This society is highly stratified in a very Wallersteinian way. Financial investors are at the top of the social ladder and they live in wealthy (gated and highly secured) time zones that resemble Wallerstein’s core areas. There are middle time zones (the semi-periphery) and the ghettos (the periphery) where people are fully precarized in terms of time. They work for a few extra days, take out loans that deplete their clocks. The whole time system (financial system) is controlled by very large corporation, controlled by time-financiers who continuously extract time-value from the less wealthy time-zones (through labor, loans and control of the costs of living… when they need a time boost, the wealthy – in New Greenwich, a major core time zone – bump up the cost of living in the ghetto which extracts more time from the poor, that is transferred to the wealthy.
This translates in different behavior. In the ghetto, people are constantly checking their clock and rushing and running everywhere. That is how the main character gets spotted as “different” when he crosses into wealthier time zones. In the wealthy time zones, people move slowly. They have time.
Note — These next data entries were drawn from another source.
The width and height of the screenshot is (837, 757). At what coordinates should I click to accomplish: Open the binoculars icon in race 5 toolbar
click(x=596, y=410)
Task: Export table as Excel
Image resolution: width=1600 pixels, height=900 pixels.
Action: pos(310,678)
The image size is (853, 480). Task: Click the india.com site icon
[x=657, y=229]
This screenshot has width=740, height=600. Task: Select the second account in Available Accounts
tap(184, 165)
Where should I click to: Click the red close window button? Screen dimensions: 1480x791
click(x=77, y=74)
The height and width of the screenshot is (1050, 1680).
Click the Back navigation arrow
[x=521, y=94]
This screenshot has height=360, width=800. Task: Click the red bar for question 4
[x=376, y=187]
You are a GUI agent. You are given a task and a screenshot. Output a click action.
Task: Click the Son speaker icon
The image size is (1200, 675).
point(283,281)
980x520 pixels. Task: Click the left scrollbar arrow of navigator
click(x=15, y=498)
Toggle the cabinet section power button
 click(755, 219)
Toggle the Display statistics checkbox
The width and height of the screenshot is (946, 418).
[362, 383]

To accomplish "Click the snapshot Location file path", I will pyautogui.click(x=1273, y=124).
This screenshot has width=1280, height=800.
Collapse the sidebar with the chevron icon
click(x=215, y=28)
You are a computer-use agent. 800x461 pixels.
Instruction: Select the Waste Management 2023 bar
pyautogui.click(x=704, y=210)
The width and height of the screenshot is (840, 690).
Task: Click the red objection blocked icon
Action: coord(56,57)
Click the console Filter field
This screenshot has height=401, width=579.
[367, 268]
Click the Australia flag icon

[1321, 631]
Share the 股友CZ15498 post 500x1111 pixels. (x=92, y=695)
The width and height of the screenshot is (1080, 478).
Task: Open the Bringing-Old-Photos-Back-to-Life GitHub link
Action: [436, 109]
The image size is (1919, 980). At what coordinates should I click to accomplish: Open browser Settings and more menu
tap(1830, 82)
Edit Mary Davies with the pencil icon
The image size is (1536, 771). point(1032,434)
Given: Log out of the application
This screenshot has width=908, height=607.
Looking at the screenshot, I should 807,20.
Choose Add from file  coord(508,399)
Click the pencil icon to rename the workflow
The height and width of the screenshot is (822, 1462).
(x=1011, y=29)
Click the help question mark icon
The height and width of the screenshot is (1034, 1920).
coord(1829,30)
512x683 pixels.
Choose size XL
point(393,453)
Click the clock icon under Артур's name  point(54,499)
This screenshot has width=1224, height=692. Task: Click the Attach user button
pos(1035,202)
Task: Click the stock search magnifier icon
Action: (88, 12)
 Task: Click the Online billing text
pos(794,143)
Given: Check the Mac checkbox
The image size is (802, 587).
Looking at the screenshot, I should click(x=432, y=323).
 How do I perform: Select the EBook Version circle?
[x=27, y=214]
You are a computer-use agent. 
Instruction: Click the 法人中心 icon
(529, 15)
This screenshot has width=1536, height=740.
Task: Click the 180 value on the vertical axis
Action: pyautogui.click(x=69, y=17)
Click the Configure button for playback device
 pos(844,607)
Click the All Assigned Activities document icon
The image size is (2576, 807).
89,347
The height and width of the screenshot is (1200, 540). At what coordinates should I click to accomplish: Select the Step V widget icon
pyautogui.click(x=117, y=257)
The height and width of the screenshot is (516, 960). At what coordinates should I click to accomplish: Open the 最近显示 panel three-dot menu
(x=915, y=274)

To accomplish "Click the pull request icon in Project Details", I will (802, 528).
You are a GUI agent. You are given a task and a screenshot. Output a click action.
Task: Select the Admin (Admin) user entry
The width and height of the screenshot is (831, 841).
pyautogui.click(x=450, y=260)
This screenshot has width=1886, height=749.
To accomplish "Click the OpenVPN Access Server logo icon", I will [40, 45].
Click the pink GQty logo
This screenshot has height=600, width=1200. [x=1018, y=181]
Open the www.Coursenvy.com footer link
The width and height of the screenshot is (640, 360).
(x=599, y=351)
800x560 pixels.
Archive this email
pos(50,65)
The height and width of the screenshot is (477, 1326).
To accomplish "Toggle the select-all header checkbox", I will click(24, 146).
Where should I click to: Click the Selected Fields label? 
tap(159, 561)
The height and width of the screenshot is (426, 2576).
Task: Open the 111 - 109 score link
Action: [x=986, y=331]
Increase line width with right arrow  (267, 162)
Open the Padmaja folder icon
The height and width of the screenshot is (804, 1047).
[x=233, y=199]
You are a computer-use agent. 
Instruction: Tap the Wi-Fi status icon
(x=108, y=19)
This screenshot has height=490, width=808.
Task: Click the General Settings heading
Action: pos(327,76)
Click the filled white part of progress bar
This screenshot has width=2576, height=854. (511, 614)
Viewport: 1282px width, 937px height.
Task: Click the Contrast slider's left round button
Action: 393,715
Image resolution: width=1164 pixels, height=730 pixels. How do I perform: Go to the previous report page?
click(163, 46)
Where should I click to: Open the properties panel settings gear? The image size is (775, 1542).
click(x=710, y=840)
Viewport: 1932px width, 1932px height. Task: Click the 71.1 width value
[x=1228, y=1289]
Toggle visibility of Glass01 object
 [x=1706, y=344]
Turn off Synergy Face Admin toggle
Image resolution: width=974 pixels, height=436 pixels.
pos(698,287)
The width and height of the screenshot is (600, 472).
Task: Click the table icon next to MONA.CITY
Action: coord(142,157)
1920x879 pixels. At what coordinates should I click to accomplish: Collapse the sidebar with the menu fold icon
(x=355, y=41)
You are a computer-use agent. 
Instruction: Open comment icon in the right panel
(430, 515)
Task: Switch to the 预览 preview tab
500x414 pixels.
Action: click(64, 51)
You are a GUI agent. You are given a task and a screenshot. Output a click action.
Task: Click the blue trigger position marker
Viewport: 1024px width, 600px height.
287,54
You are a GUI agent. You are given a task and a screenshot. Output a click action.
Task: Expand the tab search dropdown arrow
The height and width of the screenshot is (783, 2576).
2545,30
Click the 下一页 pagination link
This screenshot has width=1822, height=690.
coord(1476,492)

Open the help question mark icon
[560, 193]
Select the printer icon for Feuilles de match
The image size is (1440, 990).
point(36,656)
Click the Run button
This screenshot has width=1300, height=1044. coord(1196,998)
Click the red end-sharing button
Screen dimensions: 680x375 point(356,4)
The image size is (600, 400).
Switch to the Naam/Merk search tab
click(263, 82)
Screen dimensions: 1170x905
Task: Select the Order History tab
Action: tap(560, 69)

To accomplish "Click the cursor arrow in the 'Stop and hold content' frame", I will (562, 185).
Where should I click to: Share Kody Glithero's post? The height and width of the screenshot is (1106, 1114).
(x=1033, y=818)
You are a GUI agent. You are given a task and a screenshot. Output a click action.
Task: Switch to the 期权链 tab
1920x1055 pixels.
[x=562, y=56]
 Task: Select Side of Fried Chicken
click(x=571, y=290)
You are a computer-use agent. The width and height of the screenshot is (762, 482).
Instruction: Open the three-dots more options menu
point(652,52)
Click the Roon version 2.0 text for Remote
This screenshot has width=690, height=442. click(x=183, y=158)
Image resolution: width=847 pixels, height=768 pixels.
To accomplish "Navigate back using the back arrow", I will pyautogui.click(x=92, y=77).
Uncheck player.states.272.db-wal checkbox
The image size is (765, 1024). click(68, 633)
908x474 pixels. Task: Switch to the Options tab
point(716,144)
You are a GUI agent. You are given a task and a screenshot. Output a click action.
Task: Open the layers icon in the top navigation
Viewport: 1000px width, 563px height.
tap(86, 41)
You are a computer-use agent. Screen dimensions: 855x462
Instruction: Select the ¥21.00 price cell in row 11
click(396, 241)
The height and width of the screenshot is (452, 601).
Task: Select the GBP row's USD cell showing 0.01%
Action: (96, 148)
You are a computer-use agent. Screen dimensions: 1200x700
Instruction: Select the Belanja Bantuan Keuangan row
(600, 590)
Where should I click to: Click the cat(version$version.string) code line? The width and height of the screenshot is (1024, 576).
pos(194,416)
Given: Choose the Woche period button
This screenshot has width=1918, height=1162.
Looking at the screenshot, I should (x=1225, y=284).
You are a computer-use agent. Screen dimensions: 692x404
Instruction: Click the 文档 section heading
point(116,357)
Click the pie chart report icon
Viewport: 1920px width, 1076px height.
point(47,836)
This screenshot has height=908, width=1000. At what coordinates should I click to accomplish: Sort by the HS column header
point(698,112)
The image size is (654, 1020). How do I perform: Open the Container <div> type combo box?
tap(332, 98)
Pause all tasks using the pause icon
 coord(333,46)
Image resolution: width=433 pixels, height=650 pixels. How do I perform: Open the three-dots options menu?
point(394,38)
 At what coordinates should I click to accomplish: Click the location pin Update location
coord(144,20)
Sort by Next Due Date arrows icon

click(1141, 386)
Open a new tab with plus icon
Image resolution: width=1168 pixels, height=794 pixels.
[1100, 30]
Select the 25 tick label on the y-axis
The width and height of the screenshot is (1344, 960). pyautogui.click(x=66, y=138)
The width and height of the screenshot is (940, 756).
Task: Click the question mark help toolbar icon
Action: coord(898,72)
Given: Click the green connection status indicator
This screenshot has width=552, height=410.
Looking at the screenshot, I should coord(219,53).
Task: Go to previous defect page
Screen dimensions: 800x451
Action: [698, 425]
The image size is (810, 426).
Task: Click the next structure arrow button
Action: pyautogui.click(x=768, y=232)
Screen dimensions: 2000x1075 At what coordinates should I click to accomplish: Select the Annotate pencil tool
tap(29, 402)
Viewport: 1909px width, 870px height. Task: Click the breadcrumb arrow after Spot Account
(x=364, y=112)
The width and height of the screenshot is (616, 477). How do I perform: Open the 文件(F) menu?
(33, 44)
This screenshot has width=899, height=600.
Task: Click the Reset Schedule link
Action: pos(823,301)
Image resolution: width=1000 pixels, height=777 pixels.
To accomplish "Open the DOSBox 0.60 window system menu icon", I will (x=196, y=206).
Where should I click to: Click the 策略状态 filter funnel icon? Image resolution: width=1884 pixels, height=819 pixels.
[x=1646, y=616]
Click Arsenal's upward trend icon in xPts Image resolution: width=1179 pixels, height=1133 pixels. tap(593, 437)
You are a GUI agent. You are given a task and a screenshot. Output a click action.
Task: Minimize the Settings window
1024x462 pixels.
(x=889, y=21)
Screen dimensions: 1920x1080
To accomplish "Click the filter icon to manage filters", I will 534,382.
There is more than enough time for everybody but the wealthy want to live forever, so, in that zero-time game, someone has to die for that to happen. And so, while the poor live highly precarized lives, doing anything to live a few more days, including engaging in fights through organized criminal groups where the goal of the fight is to deplete the other guy’s clock, the wealthy live lives surrounded by luxury but also lots of bodyguards in order to avoid the only deaths they can expect, through crime or their own stupidity (accidents).
In this society, law enforcement takes the form of poorly paid (based on a limited per diem allotment of time) time-keepers who keep track of time and maintain the stratification system. They are what Guy Standing would call the salariat, ideologically aligned with the global time elite, and making sure the precariat in the ghetto does not steal someone’s time even though they are economically closer to the precariat.
As I mentioned, the rest of the film is pretty much either garbage (the rich have it hard too!) or teenage nonsense (the bad boy from the ghetto and the poor little rich girl fall for each other and turn into Bonnie and Clyde 2.0). Apart from that, I think it is definitely meant as a metaphor for our times.
Reacties (2)
So many downloads so little time.
As I mentioned, the rest of the film is pretty much either garbage […] Apart from that […]
I saw the film and it is totally garbage.
Philosophy on a Sci-Fi level.
Where is Asimov when you need him.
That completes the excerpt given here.